**Data shown**
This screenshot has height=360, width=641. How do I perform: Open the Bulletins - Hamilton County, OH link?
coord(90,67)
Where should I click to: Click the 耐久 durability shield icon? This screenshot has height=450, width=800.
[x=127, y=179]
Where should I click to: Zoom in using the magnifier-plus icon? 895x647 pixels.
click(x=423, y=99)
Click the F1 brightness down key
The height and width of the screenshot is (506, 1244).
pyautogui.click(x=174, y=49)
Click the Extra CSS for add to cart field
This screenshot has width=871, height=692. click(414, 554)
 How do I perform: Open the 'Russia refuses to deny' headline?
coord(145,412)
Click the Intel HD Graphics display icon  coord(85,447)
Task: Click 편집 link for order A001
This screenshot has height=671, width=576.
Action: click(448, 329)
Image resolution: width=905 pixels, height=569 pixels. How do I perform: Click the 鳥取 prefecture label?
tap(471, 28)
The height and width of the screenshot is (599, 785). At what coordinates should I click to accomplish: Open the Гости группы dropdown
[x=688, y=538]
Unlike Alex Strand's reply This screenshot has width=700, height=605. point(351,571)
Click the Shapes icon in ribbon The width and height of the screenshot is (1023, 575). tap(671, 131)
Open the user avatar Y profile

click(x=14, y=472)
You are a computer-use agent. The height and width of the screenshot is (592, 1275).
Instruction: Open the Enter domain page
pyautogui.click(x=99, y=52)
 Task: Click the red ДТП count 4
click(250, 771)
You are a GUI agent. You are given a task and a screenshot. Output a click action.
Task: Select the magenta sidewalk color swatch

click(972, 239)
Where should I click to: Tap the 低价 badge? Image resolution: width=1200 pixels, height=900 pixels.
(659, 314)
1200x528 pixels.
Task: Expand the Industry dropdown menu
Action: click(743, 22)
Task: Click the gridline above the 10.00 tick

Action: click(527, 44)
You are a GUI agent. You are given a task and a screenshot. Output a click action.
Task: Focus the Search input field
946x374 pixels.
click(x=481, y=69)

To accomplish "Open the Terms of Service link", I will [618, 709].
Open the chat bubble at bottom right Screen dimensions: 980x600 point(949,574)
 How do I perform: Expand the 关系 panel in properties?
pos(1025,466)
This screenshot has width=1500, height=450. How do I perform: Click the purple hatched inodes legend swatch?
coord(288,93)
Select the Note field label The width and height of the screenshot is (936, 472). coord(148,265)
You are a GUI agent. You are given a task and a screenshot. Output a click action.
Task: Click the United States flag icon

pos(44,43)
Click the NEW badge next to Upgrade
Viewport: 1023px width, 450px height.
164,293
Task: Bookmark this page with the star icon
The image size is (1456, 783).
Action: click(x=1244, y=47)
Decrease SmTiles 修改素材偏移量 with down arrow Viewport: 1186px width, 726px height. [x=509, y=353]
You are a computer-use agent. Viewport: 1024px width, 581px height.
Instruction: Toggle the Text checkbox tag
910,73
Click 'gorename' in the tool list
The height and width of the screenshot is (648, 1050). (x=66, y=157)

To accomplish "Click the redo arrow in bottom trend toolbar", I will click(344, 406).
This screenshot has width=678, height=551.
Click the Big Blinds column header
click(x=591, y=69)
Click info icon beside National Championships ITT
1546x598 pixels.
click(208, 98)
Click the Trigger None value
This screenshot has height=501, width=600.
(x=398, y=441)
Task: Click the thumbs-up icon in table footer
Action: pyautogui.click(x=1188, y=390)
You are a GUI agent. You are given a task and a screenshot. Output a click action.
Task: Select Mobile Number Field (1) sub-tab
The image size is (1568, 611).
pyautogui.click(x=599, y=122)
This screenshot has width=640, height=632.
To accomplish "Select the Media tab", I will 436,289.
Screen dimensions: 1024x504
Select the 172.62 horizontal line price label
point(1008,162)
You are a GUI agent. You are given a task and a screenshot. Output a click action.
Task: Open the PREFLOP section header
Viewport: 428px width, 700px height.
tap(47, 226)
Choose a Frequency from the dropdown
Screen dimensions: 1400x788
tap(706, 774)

**Exercise instructions**
Your answer should be every line from the material above in which the word "with" appears.

**Written response**
Task: Bookmark this page with the star icon
Decrease SmTiles 修改素材偏移量 with down arrow Viewport: 1186px width, 726px height. [x=509, y=353]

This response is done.